Format the lines below as a JSON list of strings, one string per line, leaving out blank lines.

───── RECORDED INFORMATION ─────

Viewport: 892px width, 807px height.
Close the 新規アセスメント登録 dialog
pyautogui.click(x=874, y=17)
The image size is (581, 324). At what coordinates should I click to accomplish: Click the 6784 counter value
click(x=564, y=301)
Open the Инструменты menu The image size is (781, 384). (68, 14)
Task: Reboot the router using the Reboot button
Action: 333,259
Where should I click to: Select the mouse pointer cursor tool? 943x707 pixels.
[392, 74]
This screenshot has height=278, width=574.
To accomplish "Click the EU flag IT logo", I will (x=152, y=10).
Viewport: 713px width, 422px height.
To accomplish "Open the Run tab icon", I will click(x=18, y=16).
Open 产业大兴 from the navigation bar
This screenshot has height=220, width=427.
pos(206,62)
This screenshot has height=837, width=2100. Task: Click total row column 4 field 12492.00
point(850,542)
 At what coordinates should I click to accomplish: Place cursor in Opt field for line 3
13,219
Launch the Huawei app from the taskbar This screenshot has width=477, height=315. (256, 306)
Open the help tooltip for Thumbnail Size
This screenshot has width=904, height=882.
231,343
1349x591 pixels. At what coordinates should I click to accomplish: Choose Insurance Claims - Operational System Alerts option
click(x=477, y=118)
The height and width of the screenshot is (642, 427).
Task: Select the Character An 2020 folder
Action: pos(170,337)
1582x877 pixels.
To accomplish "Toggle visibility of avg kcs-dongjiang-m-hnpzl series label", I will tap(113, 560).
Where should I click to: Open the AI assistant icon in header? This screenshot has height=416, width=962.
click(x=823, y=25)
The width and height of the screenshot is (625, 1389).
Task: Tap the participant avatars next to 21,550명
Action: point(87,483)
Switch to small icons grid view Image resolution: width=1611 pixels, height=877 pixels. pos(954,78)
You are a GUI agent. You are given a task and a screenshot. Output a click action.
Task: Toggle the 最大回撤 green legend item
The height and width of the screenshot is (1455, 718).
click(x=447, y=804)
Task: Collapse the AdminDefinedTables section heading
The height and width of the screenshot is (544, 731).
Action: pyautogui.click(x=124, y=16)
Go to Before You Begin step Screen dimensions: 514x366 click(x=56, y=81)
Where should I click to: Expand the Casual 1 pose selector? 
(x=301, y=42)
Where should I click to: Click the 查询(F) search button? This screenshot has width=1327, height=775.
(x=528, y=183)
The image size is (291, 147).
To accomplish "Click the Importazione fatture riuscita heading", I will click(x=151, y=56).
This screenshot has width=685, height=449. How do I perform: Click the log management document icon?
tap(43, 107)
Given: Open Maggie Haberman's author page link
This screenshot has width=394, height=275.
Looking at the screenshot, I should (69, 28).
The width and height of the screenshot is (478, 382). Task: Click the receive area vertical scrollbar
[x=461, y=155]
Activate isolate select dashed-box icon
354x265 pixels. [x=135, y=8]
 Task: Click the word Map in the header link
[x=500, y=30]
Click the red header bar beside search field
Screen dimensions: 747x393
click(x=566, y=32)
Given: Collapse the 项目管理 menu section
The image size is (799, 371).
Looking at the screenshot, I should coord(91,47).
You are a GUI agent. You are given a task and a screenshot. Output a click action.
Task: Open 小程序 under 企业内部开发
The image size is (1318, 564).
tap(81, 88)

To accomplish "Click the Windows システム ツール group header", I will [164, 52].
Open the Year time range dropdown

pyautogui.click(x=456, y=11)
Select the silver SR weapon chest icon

─────

#### THE RESPONSE:
[
  "Viewport: 892px width, 807px height.",
  "Close the 新規アセスメント登録 dialog",
  "pyautogui.click(x=874, y=17)",
  "The image size is (581, 324). At what coordinates should I click to accomplish: Click the 6784 counter value",
  "click(x=564, y=301)",
  "Open the Инструменты menu The image size is (781, 384). (68, 14)",
  "Task: Reboot the router using the Reboot button",
  "Action: 333,259",
  "Where should I click to: Select the mouse pointer cursor tool? 943x707 pixels.",
  "[392, 74]",
  "This screenshot has height=278, width=574.",
  "To accomplish \"Click the EU flag IT logo\", I will (x=152, y=10).",
  "Viewport: 713px width, 422px height.",
  "To accomplish \"Open the Run tab icon\", I will click(x=18, y=16).",
  "Open 产业大兴 from the navigation bar",
  "This screenshot has height=220, width=427.",
  "pos(206,62)",
  "This screenshot has height=837, width=2100. Task: Click total row column 4 field 12492.00",
  "point(850,542)",
  " At what coordinates should I click to accomplish: Place cursor in Opt field for line 3",
  "13,219",
  "Launch the Huawei app from the taskbar This screenshot has width=477, height=315. (256, 306)",
  "Open the help tooltip for Thumbnail Size",
  "This screenshot has width=904, height=882.",
  "231,343",
  "1349x591 pixels. At what coordinates should I click to accomplish: Choose Insurance Claims - Operational System Alerts option",
  "click(x=477, y=118)",
  "The height and width of the screenshot is (642, 427).",
  "Task: Select the Character An 2020 folder",
  "Action: pos(170,337)",
  "1582x877 pixels.",
  "To accomplish \"Toggle visibility of avg kcs-dongjiang-m-hnpzl series label\", I will tap(113, 560).",
  "Where should I click to: Open the AI assistant icon in header? This screenshot has height=416, width=962.",
  "click(x=823, y=25)",
  "The width and height of the screenshot is (625, 1389).",
  "Task: Tap the participant avatars next to 21,550명",
  "Action: point(87,483)",
  "Switch to small icons grid view Image resolution: width=1611 pixels, height=877 pixels. pos(954,78)",
  "You are a GUI agent. You are given a task and a screenshot. Output a click action.",
  "Task: Toggle the 最大回撤 green legend item",
  "The height and width of the screenshot is (1455, 718).",
  "click(x=447, y=804)",
  "Task: Collapse the AdminDefinedTables section heading",
  "The height and width of the screenshot is (544, 731).",
  "Action: pyautogui.click(x=124, y=16)",
  "Go to Before You Begin step Screen dimensions: 514x366 click(x=56, y=81)",
  "Where should I click to: Expand the Casual 1 pose selector? ",
  "(x=301, y=42)",
  "Where should I click to: Click the 查询(F) search button? This screenshot has width=1327, height=775.",
  "(x=528, y=183)",
  "The image size is (291, 147).",
  "To accomplish \"Click the Importazione fatture riuscita heading\", I will click(x=151, y=56).",
  "This screenshot has width=685, height=449. How do I perform: Click the log management document icon?",
  "tap(43, 107)",
  "Given: Open Maggie Haberman's author page link",
  "This screenshot has width=394, height=275.",
  "Looking at the screenshot, I should (69, 28).",
  "The width and height of the screenshot is (478, 382). Task: Click the receive area vertical scrollbar",
  "[x=461, y=155]",
  "Activate isolate select dashed-box icon",
  "354x265 pixels. [x=135, y=8]",
  " Task: Click the word Map in the header link",
  "[x=500, y=30]",
  "Click the red header bar beside search field",
  "Screen dimensions: 747x393",
  "click(x=566, y=32)",
  "Given: Collapse the 项目管理 menu section",
  "The image size is (799, 371).",
  "Looking at the screenshot, I should coord(91,47).",
  "You are a GUI agent. You are given a task and a screenshot. Output a click action.",
  "Task: Open 小程序 under 企业内部开发",
  "The image size is (1318, 564).",
  "tap(81, 88)",
  "To accomplish \"Click the Windows システム ツール group header\", I will [164, 52].",
  "Open the Year time range dropdown",
  "pyautogui.click(x=456, y=11)",
  "Select the silver SR weapon chest icon"
]